17 Dabei ist zu beachten, dass ein Kontrollmeldetermin der Betreuung des Arbeitslosen durch das AMS dient und dessen persönliches Erscheinen erforderlich ist. Es bedarf somit grundsätzlich einer Kontaktaufnahme des Arbeitslosen mit einem AMSBetreuer (vgl. näher VwGH 4.6.2020, Ro 2019/08/0002, mwN). Um sich im Sinn von § 49 Abs. 1 erster Satz AlVG wöchentlich bei der nach seinem Wohnort zuständigen regionalen Geschäftsstelle persönlich zu melden, ist somit ein Erscheinen des Arbeitslosen während der (kundgemachten) Öffnungszeiten der zuständigen regionalen Geschäftsstelle erforderlich. Da somit eine Meldung erst am Wochenende ausscheidet, muss der Arbeitslose spätestens am Freitag bei der zuständigen regionalen Geschäftsstelle des AMS vorsprechen.

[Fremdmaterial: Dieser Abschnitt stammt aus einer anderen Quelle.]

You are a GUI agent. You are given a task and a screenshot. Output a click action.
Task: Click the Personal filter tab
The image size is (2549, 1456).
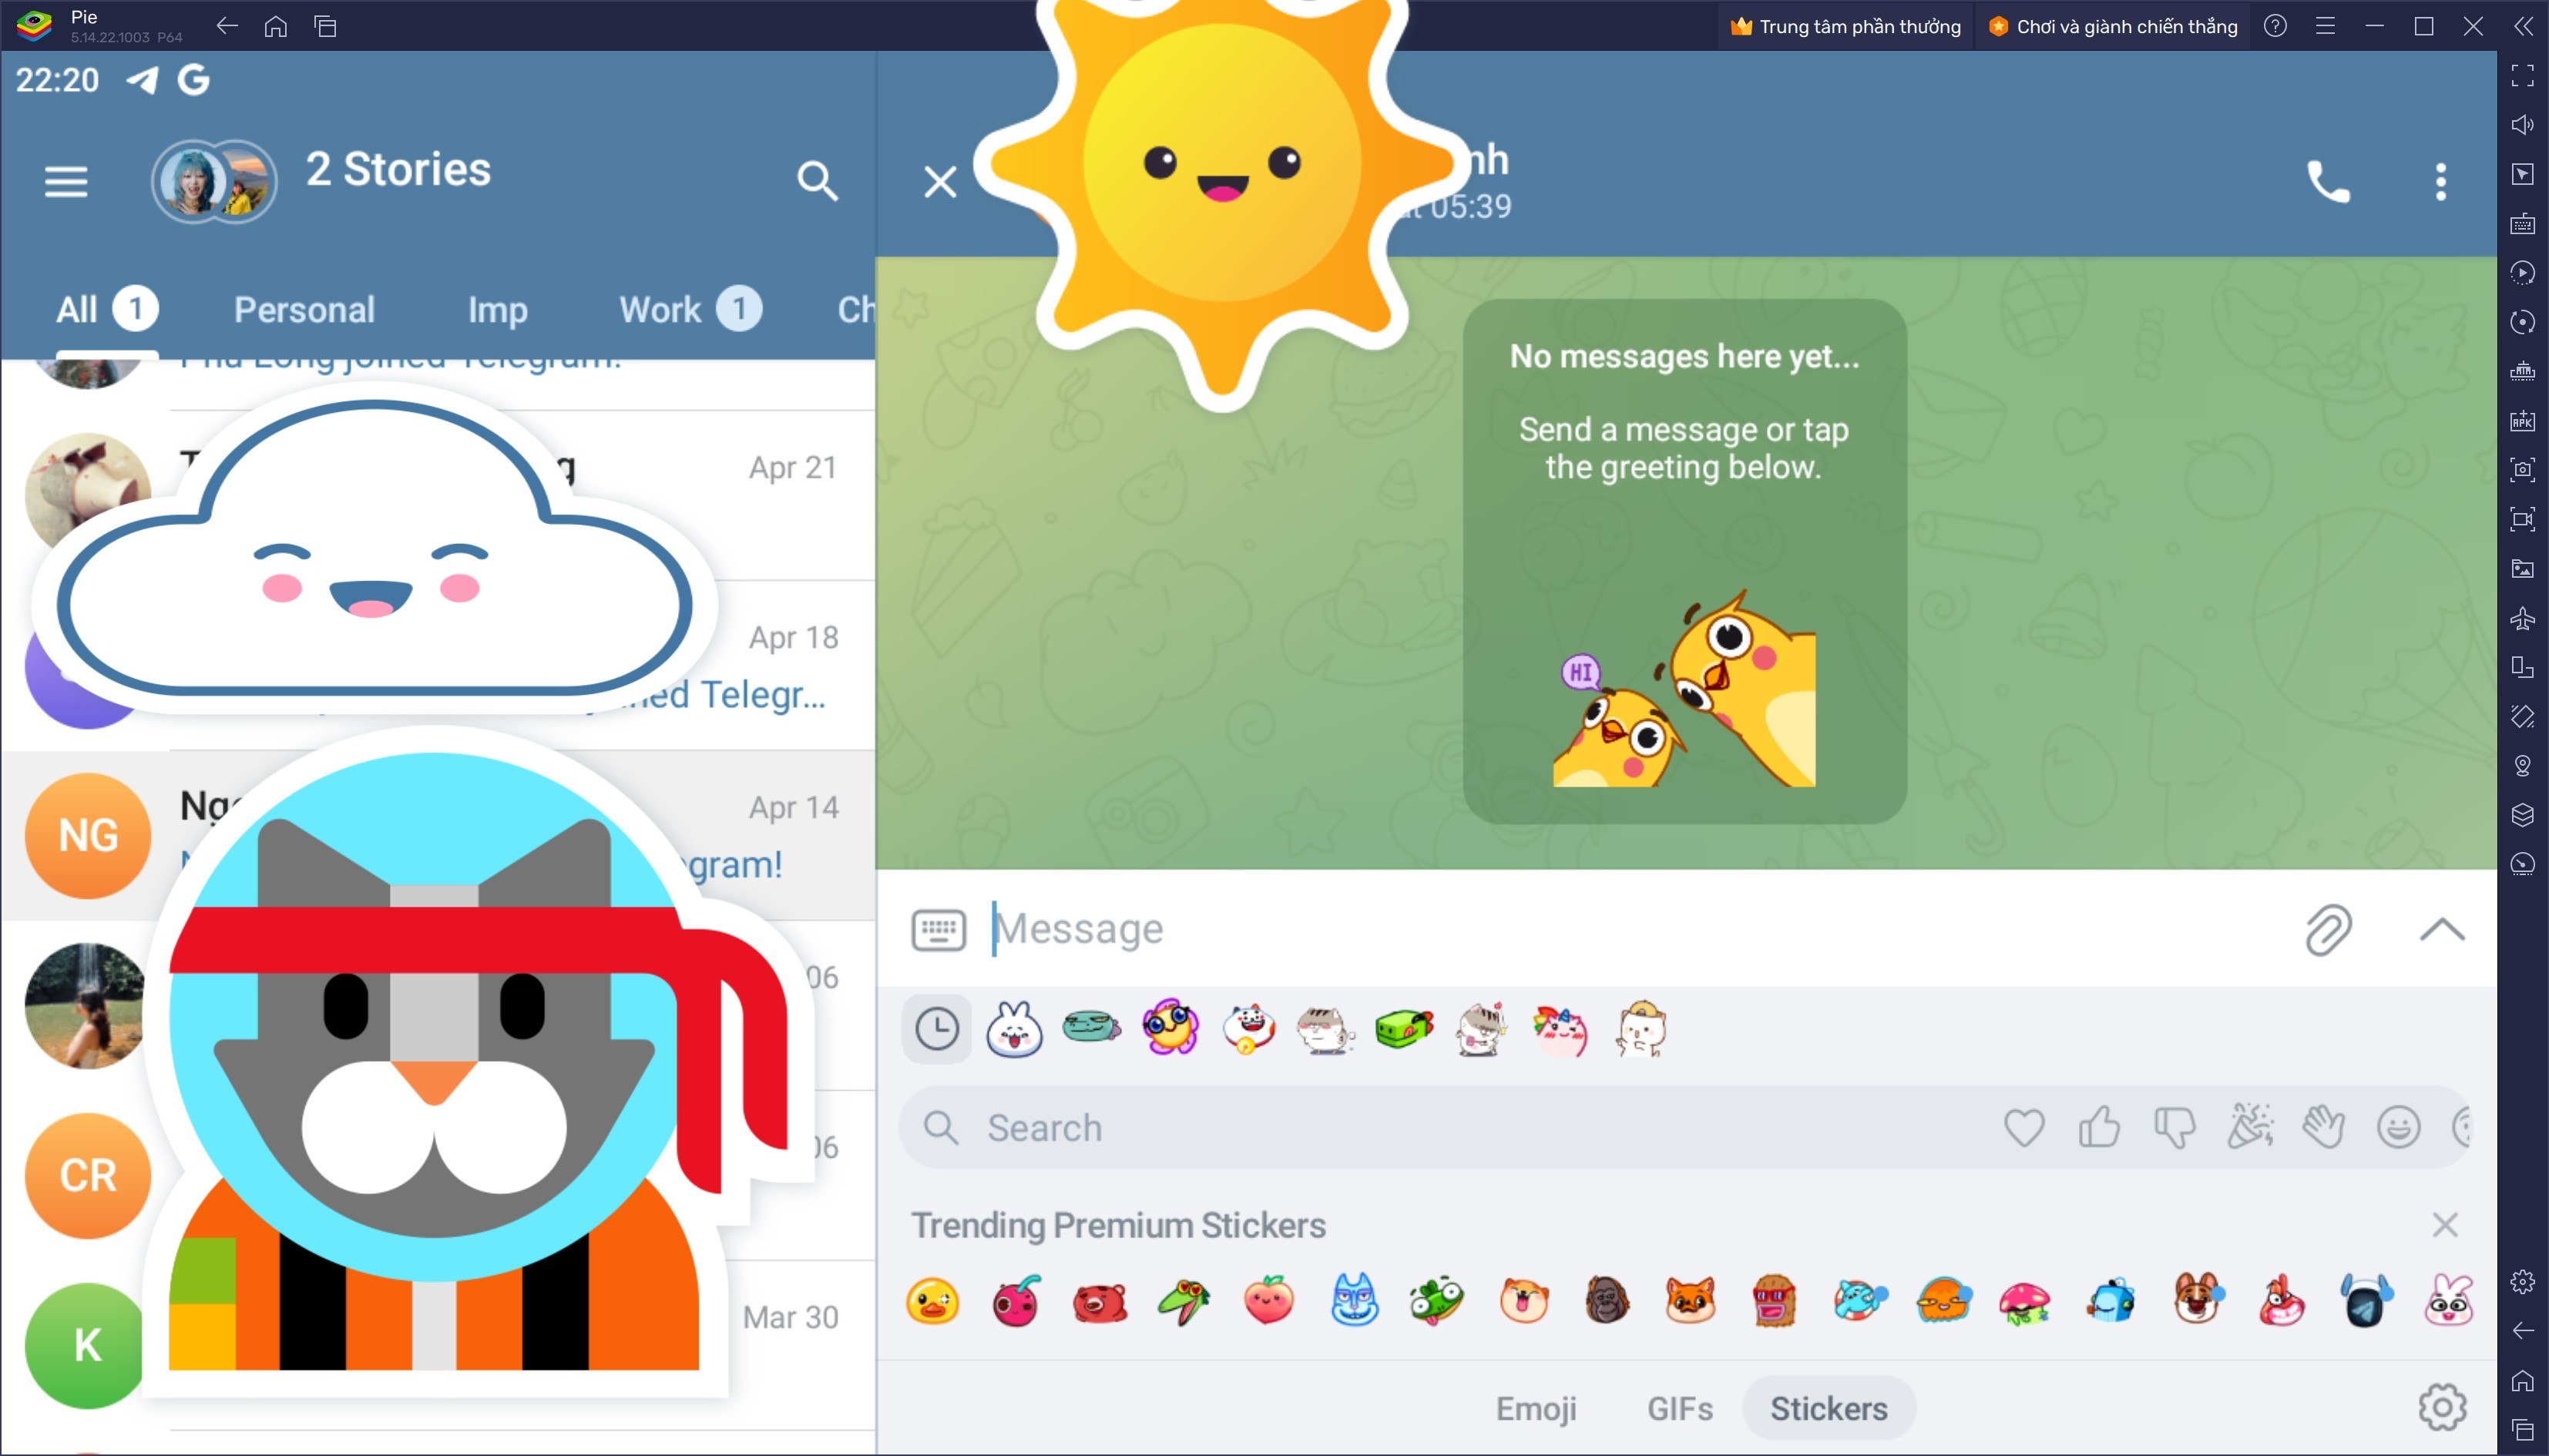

18 Im vorliegenden Fall fiel der vom Mitbeteiligten aus triftigem Grund versäumte Kontrollmeldetermin vom 30. März 2023 in die 13. Kalenderwoche des Jahres 2023. Der Mitbeteiligte hatte sich im Sinn der oben dargestellten Grundsätze spätestens in der 14. Kalenderwoche erneut beim AMS während der Öffnungszeiten zu melden. Letzter möglicher Tag der rechtzeitigen Meldung war daher der Freitag dieser Woche, somit der 7. April 2023.
19Die Revision ist damit im Recht, dass ab dem Tag der insoweit versäumten Meldung ein Anspruchsverlust nach § 49 Abs. 2 erster Satz AlVG eingetreten ist. Mit der neuerlichen Vorsprache beim AMS, somit mit 12. April 2024, stand dem Mitbeteiligten erneut Arbeitslosengeld zu.
20Der Revision war daher Folge zu geben. Da die Voraussetzungen des § 42 Abs. 4 VwGG vorliegen, konnte eine Entscheidung in der Sache getroffen und das angefochtene Erkenntnis entsprechend abgeändert werden.